Mayor Eric Adams on Monday blasted as a “lie” and “antisemitic in its core” a recent Washington Post report that a group of billionaires and business tycoons pressured him to shut down pro-Palestinian encampments at Big Apple college campuses last month.

The May 16 Washington Post report indicates that a group including Daniel Lubetzky, the founder of Kind Snacks; Daniel Loeb, a hedge fund manager; billionaire Len Blavatnik; and Joseph Sitt, a real estate investor, held a Zoom call with Adams last month. Those on the call — which the paper said it learned of through messages it obtained from a private WhatsApp chat, discussed cracking down on pro-Palestinian encampments at Columbia University and other colleges in the city as well as making donations to Adams’ 2025 re-election campaign.
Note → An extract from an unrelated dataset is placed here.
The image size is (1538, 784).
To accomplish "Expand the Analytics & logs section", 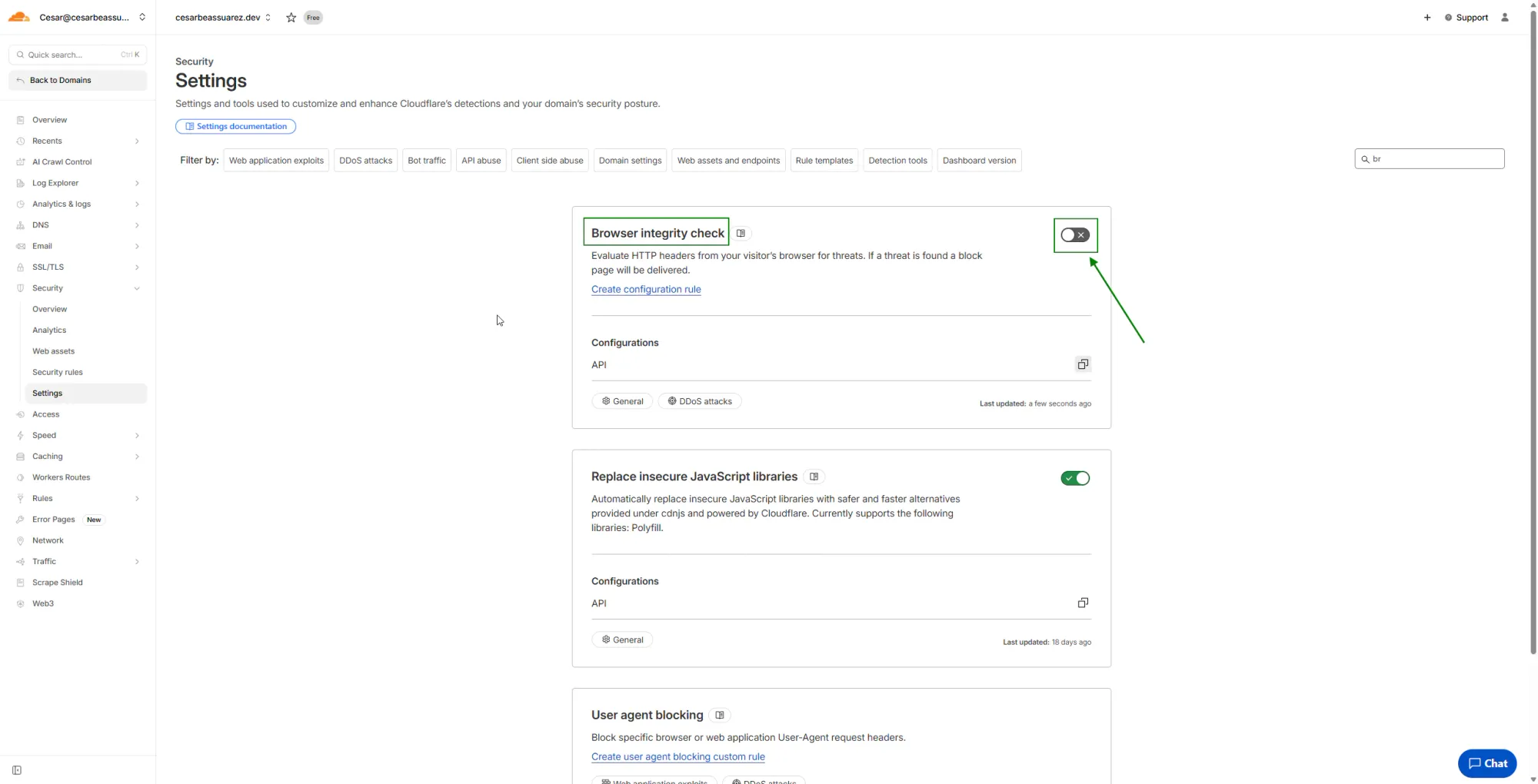I will point(77,204).
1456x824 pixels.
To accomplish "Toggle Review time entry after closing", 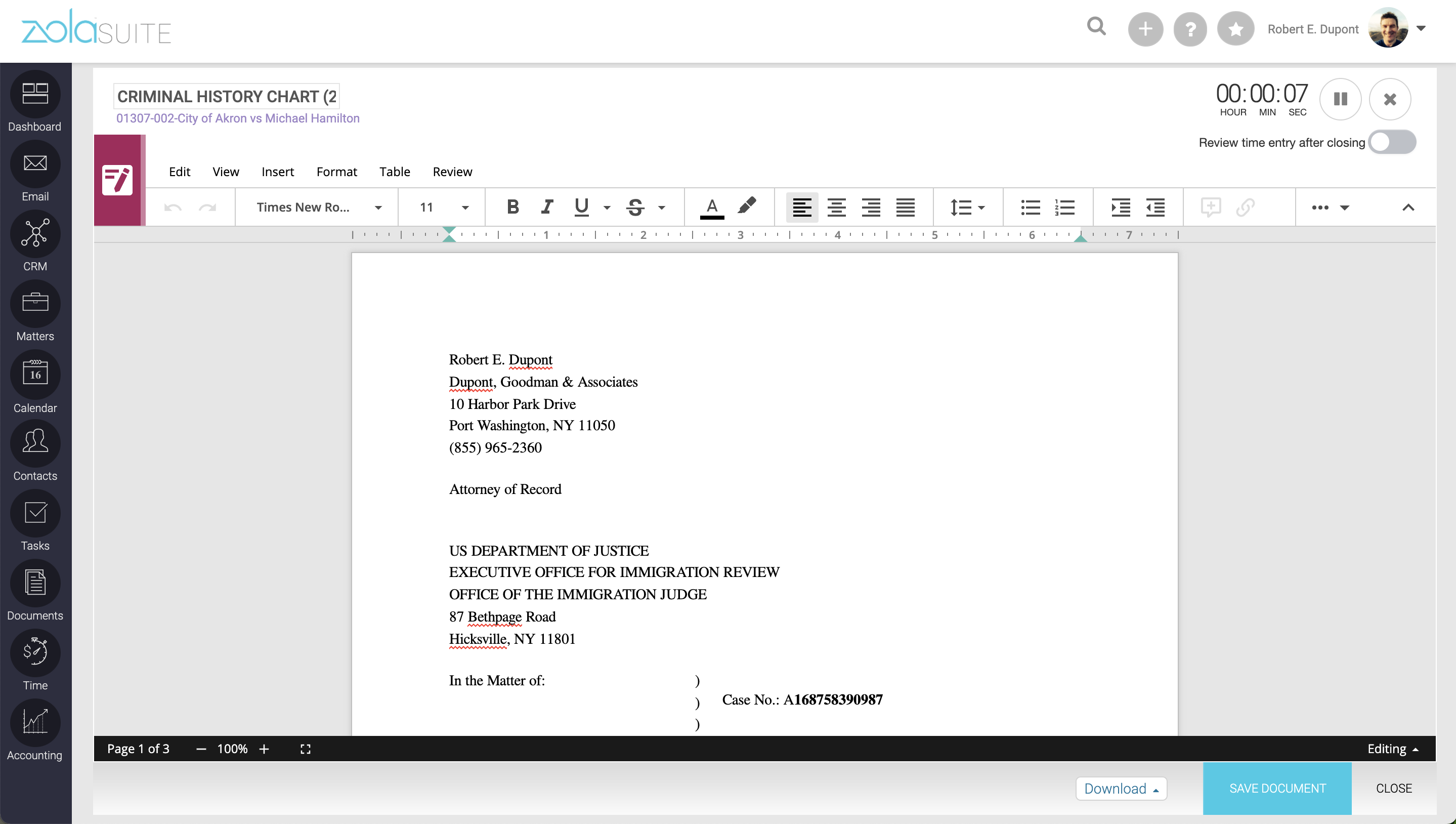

In a Monday morning interview on Fox 5, Mayor Adams denied that the group specifically influenced him to send in the NYPD and break up the encampments on April 30. Adams said, as he has in the past, that police only went in after the schools’ administrations gave them the green light.

“I think the mere fact that some article is saying some clandestine group came together to pressure us, it’s a lie,” the mayor said. “It did not happen. We meet with all groups in this city with different breakdowns and ethnicities. That is who I am, and I am going to continue to do so. But I thought there was a tint of antisemitism that was written in that article.”

In the wake of the Washington Post article, critics — including Deputy Mayor of Communications Fabien Levy on X (formerly Twitter) — blasted the piece for the “insinuation that Jewish donors secretly plotted to influence government operations,” which he said is “an all too familiar antisemitic trope.”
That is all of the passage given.